Today we announced $6.5 million in new and ongoing grants during our June grant cycle. In total, 26 new grants were made. See the complete grants list here.
In addition to supporting efforts that advance an environmentally healthy and culturally vibrant metro Detroit and a flourishing Great Lakes ecosystem, we directed support to sustainable business projects during the June grant cycle. This is in conjunction with our recent announcement of the Sustainable Business Network of Detroit (SBN). SBN is a partner network that will mobilize businesses and organizations of all sizes and galvanize bold action to make Southeast Michigan a global leader in sustainability.

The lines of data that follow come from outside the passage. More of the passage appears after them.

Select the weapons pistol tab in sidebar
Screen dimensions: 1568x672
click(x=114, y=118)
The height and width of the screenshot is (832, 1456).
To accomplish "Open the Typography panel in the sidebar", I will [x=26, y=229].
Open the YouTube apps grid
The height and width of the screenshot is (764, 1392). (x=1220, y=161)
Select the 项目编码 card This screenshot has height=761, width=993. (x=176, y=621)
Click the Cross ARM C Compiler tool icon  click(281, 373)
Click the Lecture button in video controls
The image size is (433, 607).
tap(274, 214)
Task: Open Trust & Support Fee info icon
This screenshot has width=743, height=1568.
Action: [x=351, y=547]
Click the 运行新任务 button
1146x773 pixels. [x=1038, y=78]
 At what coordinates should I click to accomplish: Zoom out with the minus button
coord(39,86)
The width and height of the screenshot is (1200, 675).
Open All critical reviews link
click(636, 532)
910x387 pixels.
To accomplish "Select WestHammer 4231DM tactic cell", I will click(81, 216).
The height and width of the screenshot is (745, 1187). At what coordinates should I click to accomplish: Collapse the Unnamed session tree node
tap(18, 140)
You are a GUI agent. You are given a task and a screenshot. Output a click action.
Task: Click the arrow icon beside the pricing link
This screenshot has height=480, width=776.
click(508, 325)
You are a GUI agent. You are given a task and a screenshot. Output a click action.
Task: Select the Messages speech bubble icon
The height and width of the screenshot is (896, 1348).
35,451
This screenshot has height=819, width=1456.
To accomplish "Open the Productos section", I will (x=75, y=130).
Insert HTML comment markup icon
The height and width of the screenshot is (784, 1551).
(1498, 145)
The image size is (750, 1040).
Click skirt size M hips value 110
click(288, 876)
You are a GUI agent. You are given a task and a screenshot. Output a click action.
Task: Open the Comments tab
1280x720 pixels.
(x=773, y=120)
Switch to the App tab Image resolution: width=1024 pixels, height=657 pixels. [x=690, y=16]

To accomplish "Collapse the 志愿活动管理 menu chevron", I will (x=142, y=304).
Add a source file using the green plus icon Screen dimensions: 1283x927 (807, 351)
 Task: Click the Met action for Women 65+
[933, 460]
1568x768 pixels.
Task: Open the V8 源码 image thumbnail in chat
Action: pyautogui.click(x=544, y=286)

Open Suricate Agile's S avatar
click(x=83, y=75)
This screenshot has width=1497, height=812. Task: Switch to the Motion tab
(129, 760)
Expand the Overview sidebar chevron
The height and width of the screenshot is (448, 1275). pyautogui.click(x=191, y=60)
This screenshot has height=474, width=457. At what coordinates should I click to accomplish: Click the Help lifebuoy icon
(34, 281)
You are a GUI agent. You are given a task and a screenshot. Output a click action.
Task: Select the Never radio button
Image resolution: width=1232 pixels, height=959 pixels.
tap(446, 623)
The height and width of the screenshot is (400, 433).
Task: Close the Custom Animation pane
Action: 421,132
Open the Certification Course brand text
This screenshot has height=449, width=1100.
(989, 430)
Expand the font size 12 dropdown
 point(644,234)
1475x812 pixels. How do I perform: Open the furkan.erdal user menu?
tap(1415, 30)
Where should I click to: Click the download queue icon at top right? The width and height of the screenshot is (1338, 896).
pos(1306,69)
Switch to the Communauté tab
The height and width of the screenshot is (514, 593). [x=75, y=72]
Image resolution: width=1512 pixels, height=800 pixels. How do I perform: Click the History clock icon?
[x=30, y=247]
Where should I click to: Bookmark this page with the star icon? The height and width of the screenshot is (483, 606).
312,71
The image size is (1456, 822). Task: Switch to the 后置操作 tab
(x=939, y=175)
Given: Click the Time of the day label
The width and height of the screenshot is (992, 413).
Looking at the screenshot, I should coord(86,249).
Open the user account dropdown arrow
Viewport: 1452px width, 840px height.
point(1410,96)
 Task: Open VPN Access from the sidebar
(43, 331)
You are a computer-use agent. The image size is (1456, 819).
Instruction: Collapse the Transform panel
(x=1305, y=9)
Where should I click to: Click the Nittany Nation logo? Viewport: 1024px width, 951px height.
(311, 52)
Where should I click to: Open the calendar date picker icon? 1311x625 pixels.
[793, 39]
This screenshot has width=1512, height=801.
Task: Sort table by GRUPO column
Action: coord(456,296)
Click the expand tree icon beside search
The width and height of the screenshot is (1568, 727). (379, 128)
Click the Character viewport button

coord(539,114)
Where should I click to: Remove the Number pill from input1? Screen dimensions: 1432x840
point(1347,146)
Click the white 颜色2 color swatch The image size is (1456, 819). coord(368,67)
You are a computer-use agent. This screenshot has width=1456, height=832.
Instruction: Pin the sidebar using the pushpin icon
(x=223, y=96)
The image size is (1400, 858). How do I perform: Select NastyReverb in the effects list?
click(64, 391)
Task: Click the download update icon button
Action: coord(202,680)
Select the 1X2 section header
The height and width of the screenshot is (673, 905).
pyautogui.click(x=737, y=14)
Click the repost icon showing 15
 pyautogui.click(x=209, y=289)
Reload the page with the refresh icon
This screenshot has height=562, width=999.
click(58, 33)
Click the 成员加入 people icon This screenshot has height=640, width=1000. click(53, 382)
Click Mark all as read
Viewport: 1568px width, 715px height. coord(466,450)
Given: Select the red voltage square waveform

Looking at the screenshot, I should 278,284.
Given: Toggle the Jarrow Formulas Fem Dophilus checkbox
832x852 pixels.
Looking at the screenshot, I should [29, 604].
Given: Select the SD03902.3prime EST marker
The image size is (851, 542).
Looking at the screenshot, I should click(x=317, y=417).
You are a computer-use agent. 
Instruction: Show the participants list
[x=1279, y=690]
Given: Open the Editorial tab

To accelerate sustainable business in Detroit two grants were made:
- Inforum received $157,000 to organize a series of SBN Detroit events that provide education and connections among people with an interest or expertise in sustainable business practices
- TechTown Detroit received $257,000 to strengthen collaboration among regional universities through a business plan competition that prepares the next generation of talent committed to sustainability
The following Great Lakes grants will increase stewardship and binational collaboration, and improve water quality:
- University of Maryland received $474,000 to co-develop socio-environmental report cards in the Clinton, Detroit, Huron, River Raisin, and Rouge rivers
- Detroit Public Television received $750,000 for continued support of Great Lakes Now’s in-depth coverage of news, issues, events, and developments affecting the Great Lakes region
- Freshwater Future received $250,000 for continued support of the Great Lakes Network, a bi-national collaboration that works to protect and restore water in the Great Lakes region
- Wayne State University received $450,000 for support of research, applications, and engagement with watershed organizations focused on emerging contaminants
- National Fish & Wildlife Foundation received $600,000 for the Southeast Michigan Resilience Fund, a public-private partnership that increases the resilience of communities and natural resources
Environmental health grants will support new research and collaboration to help reduce blood lead levels in children:
- Detroit Future City received $70,000 to conduct and publish research about single-family rental housing in Detroit for use in increasing compliance with the City’s ordinance
- Michigan Organizing Project received $20,000 for research on private insurance policies regarding coverage of lead testing and treatment
- Southeastern Michigan Health Association received $310,000 to form and support the “Get the Lead Out Detroit” coalition and $183,000 to provide outreach, education, testing, and resources to reduce lead exposure to families in target zip codes
Five new grants of $65,000 each will provide support for jazz education programs at the following organizations:
- Arts League of Michigan – The Carr Center
- Detroit Jazz Festival Foundation
- Detroit Symphony Orchestra
- Michigan State University Community Music School – Detroit
- Music Hall Center for the Performing Arts
The Foundation also provided $1 million to the Cranbrook Project, established by Christ Church Cranbrook, to ameliorate the economic, racial, religious, artistic, and educational divides in metro Detroit through programming and collaborations in the areas of music, art, and education.